I flew to see my dad for the 4th of July (hi, sabian30!), and wore my Ozma of Oz shirt on the plane. The woman who had the seat next to me complimented my shirt, yay! Always fun to meet a fellow reader. She had her headphones in during the flight, so I didn’t want to disturb her, but when she removed them when we landed I asked her how long she gave a bad book before giving up on it. The book I brought on the plane ended up being TERRIBLE*, and I don’t know that I would have given it as long as I did if I hadn’t been trapped on a plane. I told her I’d have to find a new book for the flight home, and she pulled one out of her bag and gave it to me! She said she was quoted in the book, and the publisher had given her an extra, so she gave it to me! (She also said she gives up after 100 pages of badness. I admire the specificity of that.) So, that’s how this book came to me, and I have enjoyed it very much.
My stance on non-fiction is usually “eh, do I have to?” but this was well-researched, about an interesting subject, educational in a sometimes horrifying way, and written really personally, which I didn’t expect going in. Andes travels around Mexico and California, looking for the history of Zorro. How did this character come to be? Was he based on a real person? How cool is it that a diverse character laid the groundwork for the American superhero? Zorro is very much the proto-Batman, and white heroes owe a lot to Mexican culture, starting in 1918 with Zorro’s first appearance.

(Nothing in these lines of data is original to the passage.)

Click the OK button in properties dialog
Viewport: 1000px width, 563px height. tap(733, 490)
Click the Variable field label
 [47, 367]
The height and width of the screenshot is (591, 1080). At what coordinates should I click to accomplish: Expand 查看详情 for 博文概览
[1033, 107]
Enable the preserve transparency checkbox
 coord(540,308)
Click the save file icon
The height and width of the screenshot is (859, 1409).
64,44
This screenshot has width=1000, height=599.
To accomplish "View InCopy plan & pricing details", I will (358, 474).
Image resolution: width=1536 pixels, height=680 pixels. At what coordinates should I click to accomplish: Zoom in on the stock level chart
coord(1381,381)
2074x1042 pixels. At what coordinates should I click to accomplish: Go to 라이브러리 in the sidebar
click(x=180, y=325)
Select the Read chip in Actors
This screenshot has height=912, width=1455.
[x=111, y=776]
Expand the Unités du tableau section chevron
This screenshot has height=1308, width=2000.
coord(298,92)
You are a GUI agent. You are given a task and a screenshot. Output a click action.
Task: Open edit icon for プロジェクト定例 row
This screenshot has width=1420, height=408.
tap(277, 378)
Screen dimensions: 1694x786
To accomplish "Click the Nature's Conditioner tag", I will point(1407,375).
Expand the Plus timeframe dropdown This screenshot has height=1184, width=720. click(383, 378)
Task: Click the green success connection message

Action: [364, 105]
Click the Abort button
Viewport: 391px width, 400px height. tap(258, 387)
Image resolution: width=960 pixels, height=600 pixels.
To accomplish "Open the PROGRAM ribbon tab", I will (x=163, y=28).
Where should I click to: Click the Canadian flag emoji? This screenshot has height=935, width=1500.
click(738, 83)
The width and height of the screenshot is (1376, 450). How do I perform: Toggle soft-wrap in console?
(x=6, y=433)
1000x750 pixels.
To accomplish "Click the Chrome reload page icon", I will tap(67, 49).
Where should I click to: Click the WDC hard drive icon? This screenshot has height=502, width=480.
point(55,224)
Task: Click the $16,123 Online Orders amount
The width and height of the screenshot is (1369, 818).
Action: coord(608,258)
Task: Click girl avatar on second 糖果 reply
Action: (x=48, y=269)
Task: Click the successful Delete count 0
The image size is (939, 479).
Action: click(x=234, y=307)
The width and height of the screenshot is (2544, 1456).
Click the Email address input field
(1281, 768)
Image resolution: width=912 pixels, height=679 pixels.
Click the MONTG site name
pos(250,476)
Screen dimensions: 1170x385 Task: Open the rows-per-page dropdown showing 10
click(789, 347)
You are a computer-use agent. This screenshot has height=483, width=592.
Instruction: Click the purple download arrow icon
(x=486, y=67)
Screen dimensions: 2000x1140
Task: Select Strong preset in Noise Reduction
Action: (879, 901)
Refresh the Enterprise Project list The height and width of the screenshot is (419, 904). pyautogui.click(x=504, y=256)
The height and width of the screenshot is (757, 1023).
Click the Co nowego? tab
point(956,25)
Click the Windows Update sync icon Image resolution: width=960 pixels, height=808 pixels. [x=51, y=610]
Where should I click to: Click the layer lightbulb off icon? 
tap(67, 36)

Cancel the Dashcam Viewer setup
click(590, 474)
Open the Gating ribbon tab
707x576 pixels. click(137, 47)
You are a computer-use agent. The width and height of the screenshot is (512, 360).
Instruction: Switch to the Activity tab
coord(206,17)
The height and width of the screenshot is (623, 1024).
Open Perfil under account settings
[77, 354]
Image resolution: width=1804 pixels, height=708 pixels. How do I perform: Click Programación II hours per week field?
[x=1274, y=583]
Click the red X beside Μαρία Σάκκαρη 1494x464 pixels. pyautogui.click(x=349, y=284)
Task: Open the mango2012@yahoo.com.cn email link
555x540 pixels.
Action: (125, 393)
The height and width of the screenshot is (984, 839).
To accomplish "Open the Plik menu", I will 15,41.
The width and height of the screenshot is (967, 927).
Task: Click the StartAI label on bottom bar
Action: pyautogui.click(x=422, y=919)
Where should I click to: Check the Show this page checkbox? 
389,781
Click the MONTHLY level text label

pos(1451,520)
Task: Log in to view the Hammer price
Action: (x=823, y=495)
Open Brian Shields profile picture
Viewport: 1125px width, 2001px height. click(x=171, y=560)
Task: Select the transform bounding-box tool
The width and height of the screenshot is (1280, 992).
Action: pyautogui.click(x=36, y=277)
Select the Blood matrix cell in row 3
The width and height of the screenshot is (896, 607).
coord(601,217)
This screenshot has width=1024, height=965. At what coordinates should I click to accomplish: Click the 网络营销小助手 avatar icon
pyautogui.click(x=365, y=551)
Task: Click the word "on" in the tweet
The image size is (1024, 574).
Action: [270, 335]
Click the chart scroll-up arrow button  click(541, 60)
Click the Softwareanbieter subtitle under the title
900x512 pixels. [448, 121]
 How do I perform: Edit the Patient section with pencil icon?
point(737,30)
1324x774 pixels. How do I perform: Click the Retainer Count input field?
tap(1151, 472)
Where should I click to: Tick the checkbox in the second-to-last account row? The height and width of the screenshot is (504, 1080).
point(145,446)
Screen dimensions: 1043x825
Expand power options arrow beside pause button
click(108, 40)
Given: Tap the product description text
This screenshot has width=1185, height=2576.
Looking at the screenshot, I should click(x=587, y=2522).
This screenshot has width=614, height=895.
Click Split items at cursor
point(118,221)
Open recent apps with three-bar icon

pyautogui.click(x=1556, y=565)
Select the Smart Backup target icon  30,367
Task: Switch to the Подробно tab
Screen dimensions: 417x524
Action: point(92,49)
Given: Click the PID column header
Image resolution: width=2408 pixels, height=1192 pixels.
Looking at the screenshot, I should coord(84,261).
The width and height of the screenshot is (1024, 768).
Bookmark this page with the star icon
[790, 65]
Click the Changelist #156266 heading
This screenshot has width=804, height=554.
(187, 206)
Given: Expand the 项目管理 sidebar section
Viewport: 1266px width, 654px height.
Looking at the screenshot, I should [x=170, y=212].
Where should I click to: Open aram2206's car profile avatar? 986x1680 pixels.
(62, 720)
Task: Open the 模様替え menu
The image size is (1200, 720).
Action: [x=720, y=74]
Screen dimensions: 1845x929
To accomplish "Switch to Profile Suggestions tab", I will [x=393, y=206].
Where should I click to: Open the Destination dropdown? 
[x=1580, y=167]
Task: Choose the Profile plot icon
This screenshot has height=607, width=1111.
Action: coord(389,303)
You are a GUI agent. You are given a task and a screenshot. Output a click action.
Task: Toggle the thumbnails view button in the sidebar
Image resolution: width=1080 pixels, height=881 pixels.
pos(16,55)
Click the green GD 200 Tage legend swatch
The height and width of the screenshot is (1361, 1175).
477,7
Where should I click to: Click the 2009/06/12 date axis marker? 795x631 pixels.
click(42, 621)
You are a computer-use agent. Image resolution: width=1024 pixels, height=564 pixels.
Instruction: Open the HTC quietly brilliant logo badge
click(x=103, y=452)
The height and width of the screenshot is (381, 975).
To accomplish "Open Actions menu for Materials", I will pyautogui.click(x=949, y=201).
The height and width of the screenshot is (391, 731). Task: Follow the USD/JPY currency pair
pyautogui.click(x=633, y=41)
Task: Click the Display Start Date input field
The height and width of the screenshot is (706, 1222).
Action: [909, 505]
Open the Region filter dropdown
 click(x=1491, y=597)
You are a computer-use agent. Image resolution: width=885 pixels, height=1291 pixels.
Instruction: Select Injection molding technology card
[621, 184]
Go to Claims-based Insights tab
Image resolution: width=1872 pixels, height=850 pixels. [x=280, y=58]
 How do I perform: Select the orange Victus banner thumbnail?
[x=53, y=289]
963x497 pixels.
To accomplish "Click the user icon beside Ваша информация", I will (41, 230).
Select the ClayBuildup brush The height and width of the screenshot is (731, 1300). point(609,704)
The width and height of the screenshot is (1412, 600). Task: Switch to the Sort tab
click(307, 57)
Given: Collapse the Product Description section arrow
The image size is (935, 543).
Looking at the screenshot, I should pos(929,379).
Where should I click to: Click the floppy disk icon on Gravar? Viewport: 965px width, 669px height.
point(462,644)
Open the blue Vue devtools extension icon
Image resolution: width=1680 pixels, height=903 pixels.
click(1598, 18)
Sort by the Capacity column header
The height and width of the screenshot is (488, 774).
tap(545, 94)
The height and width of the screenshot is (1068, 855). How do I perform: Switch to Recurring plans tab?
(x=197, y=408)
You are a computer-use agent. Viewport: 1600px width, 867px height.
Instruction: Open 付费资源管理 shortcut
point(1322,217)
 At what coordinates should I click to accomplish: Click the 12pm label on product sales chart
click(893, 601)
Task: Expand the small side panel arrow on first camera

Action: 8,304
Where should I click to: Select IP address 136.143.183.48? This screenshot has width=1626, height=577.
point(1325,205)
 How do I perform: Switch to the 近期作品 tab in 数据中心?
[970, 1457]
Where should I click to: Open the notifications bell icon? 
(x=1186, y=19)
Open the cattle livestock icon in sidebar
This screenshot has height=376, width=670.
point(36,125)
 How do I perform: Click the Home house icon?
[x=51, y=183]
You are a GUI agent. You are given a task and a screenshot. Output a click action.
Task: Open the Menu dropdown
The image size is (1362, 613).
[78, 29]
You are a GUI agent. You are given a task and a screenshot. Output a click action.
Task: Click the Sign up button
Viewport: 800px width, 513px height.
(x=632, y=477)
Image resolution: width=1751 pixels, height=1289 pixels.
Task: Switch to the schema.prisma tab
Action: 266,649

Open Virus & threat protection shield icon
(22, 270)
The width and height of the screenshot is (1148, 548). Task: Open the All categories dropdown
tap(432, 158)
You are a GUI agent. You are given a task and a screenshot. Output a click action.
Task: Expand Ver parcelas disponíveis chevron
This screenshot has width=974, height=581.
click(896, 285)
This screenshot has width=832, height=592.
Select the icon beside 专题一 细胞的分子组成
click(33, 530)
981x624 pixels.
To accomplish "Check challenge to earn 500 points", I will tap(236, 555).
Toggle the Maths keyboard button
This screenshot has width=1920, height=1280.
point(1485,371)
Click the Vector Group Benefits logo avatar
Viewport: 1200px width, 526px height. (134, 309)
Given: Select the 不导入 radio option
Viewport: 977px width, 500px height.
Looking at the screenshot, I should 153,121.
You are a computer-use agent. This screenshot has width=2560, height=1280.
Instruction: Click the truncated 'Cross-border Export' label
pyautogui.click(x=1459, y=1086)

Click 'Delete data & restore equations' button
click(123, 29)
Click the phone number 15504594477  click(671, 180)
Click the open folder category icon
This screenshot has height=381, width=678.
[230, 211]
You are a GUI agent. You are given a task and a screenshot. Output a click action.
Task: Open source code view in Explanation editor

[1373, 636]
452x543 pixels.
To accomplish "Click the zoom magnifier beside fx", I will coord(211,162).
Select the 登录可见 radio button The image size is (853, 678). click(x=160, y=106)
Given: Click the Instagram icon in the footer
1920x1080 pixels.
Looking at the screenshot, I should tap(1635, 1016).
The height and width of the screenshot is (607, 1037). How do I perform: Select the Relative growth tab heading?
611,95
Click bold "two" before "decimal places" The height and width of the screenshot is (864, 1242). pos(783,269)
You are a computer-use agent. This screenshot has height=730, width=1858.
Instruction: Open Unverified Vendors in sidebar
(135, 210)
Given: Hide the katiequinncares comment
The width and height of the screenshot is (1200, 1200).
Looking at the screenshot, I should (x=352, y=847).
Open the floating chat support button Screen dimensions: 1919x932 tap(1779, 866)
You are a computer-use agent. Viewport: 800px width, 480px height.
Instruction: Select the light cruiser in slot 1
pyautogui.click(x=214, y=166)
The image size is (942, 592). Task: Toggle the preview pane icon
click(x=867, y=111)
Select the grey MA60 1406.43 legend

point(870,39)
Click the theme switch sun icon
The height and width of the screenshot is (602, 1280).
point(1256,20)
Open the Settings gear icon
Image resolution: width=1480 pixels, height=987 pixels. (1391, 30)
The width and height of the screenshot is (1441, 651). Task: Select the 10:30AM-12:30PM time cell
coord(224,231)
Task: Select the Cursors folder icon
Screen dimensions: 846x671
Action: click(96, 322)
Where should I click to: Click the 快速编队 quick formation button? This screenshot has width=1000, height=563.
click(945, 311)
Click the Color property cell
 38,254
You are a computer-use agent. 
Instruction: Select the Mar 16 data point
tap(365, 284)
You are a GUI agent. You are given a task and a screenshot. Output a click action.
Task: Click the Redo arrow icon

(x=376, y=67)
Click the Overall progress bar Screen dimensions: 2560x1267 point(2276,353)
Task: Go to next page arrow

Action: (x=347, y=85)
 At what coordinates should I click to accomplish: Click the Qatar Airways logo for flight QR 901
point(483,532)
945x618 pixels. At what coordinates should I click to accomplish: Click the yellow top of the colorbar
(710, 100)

There was a ton I didn’t know about the history of Mexico and how manifest destiny destroyed lives and cultures all across the southwest. It reminded me a lot of how so many of us had never heard of the Tulsa massacre until Watchmen. A lot of terrible, racist nonsense happened (is still happening, sigh), and a bandit named Joaquin Murrieta started pushing back and catching people’s attention in the early 1800s. Much of Andes’ research is to support his theory that Murrieta was the original inspiration for the character who would become Zorro. However, when the legend was co-opted by a white writer for a largely white audience, the character morphed from a Mexican background to a more culturally “acceptable but still exotic” Spanish character. Then once Hollywood took over the story, Zorro was whitewashed even more by being portrayed by a variety of white actors. Each step along the path brings us one step closer to the birth of superheroes: the secret identity; fighting against injustice with a mask; trusty gadgets, steeds, and sidekicks; a love interest who spurns the real man because she’s in love with the hero, unaware that it’s the same person…it all sounds very familiar!
The writing is way more approachable than I expected in a non-fiction book, including this great line where Andes is talking about the complicated, problematic history of Johnston McCully, the writer who invented Zorro: “It’s also plausible the guy was just a huge SOB by inclination and temperament.”
So I learned about the history of Mexico, the history of Zorro, and the history of superheroes and comic books, and it was all delightful. Plus, I learned this excellent quote, which Andes cites: “The true sign of a geek is a delight in sharing a thing.” So thank you, Ms. Stranger on a Plane and Micro-Con panel moderator, for sharing this excellent bit of geekness!
*I’m not reviewing the bad one, since I didn’t finish it, but here are some passages I marked while rolling my eyes:
- “My ire boiled beneath my somewhat awkward grin.”
- “…the thick swell of complete silence.”
- Punctuation overload: “Schmuckler smiled broaden [sic], –a close secretive smile…like he knew something I should know, or worse, something he didn’t want me to know.”
- “His face sobered swiftly, like the sands of an Etch-a-sketch.”
- “Her face crouched down in a mash of fuming attitude.”